Shutdown handler not registered because Python interpreter is not running in the main thread
run pipeline %s
run pipeline stage %s
Running pipeline stage VLLMUploader
Starting job with name chaiml-mega-v1-winall-q-28145-v1-uploader
Waiting for job on chaiml-mega-v1-winall-q-28145-v1-uploader to finish
Failed to get response for submission chaiml-gspo-glm47-combi_10268_v1: ('http://chaiml-gspo-glm47-combi-10268-v1-predictor.tenant-chaiml-guanaco.k2.chaiverse.com/v1/completions', 'activator request timeout')

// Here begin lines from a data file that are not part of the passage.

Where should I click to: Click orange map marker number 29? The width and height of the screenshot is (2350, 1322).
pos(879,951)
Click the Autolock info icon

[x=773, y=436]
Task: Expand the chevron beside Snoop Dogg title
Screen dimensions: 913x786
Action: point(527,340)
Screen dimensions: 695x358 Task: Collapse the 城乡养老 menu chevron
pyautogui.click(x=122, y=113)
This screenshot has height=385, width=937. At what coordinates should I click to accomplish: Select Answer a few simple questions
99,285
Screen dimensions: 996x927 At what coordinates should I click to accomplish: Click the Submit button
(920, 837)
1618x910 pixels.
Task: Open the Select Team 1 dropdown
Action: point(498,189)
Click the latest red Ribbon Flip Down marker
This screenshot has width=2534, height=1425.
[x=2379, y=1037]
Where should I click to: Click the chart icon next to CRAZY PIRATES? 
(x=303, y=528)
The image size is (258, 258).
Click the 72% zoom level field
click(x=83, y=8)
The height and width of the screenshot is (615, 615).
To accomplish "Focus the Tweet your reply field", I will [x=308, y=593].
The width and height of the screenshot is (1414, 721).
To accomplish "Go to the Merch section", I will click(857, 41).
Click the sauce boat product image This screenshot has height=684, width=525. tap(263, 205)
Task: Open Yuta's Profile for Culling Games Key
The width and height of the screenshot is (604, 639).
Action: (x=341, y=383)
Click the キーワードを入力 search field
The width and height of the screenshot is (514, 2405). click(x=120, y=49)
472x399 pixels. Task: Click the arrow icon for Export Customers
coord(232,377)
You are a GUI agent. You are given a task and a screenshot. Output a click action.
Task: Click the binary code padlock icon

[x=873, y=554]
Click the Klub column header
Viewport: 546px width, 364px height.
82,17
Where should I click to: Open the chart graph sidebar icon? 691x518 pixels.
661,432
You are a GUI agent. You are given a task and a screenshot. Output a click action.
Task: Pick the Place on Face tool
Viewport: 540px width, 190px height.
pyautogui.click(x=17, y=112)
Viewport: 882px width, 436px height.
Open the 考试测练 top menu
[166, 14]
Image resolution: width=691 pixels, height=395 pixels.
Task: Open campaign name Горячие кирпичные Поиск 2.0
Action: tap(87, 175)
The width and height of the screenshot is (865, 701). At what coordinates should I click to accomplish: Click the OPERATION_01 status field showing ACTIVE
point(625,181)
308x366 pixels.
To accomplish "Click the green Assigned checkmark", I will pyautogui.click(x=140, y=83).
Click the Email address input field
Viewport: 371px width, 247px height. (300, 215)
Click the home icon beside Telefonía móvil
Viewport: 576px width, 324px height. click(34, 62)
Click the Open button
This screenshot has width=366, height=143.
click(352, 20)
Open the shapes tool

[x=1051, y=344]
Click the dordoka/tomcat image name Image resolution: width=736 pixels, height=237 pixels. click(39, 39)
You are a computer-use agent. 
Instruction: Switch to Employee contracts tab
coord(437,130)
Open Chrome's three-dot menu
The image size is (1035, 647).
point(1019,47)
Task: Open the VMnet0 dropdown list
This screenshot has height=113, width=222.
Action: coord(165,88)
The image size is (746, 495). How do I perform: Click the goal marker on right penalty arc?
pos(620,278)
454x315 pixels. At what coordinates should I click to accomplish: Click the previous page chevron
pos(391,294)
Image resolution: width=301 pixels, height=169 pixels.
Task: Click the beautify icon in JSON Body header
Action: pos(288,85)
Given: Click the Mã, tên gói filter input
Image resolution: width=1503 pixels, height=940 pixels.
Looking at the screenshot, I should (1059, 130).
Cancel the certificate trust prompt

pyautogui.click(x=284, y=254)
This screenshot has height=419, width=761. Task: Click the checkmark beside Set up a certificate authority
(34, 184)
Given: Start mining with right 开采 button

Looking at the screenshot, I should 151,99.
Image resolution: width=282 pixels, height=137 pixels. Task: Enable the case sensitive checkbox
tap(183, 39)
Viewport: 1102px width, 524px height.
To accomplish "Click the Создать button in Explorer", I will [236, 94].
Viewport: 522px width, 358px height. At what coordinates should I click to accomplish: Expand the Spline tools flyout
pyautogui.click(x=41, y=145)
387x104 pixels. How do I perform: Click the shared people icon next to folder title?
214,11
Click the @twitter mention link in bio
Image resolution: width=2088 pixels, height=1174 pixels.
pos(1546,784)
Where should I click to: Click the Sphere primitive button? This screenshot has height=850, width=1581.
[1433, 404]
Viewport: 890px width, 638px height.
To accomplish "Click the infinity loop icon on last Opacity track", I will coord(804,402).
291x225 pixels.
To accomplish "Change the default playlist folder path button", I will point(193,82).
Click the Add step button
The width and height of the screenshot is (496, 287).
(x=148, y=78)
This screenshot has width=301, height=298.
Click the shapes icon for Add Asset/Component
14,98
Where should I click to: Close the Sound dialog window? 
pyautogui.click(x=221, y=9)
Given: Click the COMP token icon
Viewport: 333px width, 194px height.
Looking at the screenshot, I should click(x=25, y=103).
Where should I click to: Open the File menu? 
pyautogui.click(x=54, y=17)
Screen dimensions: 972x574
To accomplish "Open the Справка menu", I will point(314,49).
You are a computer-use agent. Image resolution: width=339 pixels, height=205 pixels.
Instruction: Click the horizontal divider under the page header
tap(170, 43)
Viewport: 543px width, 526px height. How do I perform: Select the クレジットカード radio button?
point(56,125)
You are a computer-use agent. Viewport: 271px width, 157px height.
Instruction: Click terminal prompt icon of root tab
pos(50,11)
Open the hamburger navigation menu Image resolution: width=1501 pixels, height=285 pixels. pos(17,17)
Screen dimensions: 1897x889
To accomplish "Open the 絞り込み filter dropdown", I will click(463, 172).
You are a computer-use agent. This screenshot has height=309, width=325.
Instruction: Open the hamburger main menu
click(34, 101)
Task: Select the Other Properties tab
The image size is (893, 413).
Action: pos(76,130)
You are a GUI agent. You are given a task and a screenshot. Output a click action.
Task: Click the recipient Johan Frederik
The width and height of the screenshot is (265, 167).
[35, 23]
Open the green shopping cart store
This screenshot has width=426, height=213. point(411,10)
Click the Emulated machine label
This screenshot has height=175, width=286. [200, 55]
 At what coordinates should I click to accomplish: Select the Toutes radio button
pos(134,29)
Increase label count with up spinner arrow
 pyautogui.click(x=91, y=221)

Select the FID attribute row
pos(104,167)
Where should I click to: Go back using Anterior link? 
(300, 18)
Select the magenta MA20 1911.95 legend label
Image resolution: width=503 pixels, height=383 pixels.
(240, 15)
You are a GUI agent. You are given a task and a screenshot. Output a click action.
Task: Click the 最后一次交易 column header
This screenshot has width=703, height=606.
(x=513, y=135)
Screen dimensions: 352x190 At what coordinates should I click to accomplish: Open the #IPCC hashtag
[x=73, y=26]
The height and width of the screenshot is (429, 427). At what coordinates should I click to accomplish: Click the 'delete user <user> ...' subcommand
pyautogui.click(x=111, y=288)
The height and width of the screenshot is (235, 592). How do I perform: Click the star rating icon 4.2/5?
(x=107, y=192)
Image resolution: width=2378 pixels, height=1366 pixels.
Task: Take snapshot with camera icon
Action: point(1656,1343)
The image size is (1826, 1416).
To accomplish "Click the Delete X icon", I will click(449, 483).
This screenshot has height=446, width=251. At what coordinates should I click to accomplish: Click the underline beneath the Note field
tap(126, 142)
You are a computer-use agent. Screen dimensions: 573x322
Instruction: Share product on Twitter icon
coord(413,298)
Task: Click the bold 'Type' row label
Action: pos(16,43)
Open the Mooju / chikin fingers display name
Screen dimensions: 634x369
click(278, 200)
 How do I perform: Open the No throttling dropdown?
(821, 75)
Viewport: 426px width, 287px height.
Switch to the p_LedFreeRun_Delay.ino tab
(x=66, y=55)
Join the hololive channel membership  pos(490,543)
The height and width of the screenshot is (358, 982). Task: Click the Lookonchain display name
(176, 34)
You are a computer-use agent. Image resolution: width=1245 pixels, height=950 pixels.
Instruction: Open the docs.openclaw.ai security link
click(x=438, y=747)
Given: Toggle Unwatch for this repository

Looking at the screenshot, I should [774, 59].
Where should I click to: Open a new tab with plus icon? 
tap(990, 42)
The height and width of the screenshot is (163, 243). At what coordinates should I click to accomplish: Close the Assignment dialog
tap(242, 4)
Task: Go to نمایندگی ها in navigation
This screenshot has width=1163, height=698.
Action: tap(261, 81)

chaiml-mega-v1-winall-q-28145-v1-uploader: Using quantization_mode: fp8
chaiml-mega-v1-winall-q-28145-v1-uploader: Checking if ChaiML/mega-v1-winall-q27b-lr5e6ep2g8-FP8 already exists in ChaiML
chaiml-mega-v1-winall-q-28145-v1-uploader: Downloading snapshot of ChaiML/mega-v1-winall-q27b-lr5e6ep2g8...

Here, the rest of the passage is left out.